Desktop fused deposition modeling (FDM®) three-dimensional (3D) printers are becoming increasingly popular in schools, libraries, and among home hobbyists. FDM® 3D printers have been shown to release ultrafine airborne particles in large amounts, indicating the potential for inhalation exposure and consequent health risks among FDM® 3D printer users and other room occupants including children. These particles are generated from the heating of thermoplastic polymer feedstocks during the FDM® 3D printing process, with the most commonly used polymers being acrylonitrile butadiene styrene (ABS) and poly-lactic acid (PLA). Risk assessment of these exposures demands estimation of internal dose, especially to address intra-human variability across life stages. Dosimetry models have proven to effectively translate particle exposures to internal dose metrics relevant to evaluation of their effects in the respiratory tract. We used the open-access multiple path particle dosimetry (MPPD v3.04) model to estimate inhaled particle deposition in different regions of the respiratory tract for children of various age groups from three months to eighteen years old adults. Mass concentration data for input into the MPPD model were calculated using particle size distribution and density data from experimental FDM® 3D printer emissions tests using both ABS and PLA. The impact of changes in critical parameters that are principal determinants of inhaled dose, including: sex, age, and exposure duration, was examined using input parameter values available from the International Commission on Radiological Protection.
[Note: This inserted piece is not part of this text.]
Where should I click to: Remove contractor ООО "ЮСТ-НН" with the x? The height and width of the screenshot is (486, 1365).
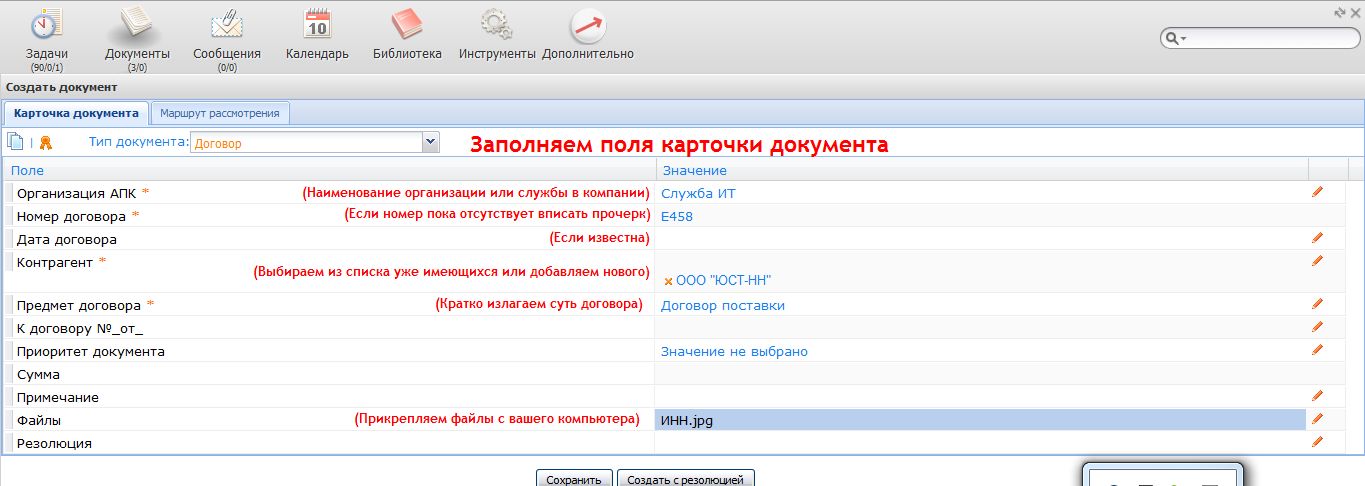pyautogui.click(x=668, y=282)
Internal dose metrics used included regional mass deposition, mass deposition normalized by pulmonary surface area, surface area of deposited particles by pulmonary surface area, and retained regional mass. Total mass deposition was found to be highest in the 9-year-old to 18-year-old age groups with mass deposition by pulmonary surface area highest in 3-month-olds to 9-year-olds and surface area of deposited particles by pulmonary surface area to be highest in 9-year-olds. Clearance modeling revealed that frequent 3D printer users are at risk for an increased cumulative retained dose.

Keywords: 3D Printing; Dosimetry; Emissions; Inhalation; Respiratory; Translation.

Grants and funding

EPA999999/ImEPA/Intramural EPA/United States